When planning wishes for an estate, many people aim to avoid the probate process on their passing. Probate can be stressful for family members and it can drag out for months or years, lowering the value of your estate overall. There are steps you can take now to stop this from happening.

The main concept behind avoiding probate is to take assets out of your estate or appoint a new owner over them so that they do not need to be distributed in other ways. It is smart to consult an estate planning attorney about your situation, but here is an overview of your options:

1. Set up a living trust.

A revocable living trust allows you to transfer ownership of your property to another person and lay out your wishes for how it is used. The downside is that you need to keep some of your property to sustain yourself, but any assets transferred through a living trust avoid the probate process completely.

You can give instructions on how the trust should be used after you pass, so choose a trustee that is reliable and will respect your wishes.

2. Give joint ownership of property.

Another option is to set up a “right of survivorship” for your property. What this means is that you choose a joint tenant to automatically receive full ownership of the property upon your passing. Because the property will still have an owner, it will not need to pass through probate.
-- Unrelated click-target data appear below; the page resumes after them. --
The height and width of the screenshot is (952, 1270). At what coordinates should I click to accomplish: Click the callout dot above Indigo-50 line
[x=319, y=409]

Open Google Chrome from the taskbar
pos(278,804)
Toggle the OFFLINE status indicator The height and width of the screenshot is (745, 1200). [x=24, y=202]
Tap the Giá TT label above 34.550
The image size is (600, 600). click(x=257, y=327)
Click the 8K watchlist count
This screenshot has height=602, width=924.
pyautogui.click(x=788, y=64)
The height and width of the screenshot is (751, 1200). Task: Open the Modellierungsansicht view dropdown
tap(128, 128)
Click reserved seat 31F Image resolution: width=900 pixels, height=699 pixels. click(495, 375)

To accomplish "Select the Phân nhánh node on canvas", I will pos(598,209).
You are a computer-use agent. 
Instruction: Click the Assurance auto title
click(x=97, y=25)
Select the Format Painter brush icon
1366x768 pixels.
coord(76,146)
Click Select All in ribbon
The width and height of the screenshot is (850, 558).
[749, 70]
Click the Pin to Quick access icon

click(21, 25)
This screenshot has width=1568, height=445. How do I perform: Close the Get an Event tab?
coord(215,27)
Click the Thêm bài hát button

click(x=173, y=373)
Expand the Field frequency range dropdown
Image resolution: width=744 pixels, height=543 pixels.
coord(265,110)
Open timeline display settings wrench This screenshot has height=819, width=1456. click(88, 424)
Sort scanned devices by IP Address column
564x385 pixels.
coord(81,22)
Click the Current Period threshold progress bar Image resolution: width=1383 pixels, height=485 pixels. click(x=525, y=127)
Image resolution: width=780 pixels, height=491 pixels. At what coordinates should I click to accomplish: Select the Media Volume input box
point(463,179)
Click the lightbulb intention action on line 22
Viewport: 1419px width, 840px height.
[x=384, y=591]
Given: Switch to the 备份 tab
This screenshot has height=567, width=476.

You can set up joint ownership for many assets, such as savings and investment accounts. There are additional joint ownership options for married couples if you want your spouse to be the joint owner.

3. Appoint a beneficiary of your accounts.

Most retirement accounts, such as a 401k, explicitly give you an option to choose a beneficiary. However, you can also choose to appoint a beneficiary for your other accounts, like your bank accounts. You can set up a “payable on death account” or a “transfer on death,” meaning you have full ownership during your lifetime to continue using your accounts and assets but they will automatically pass to a person of your choosing when you pass away.

As with a living trust, make sure you choose someone who will respect your wishes for these assets.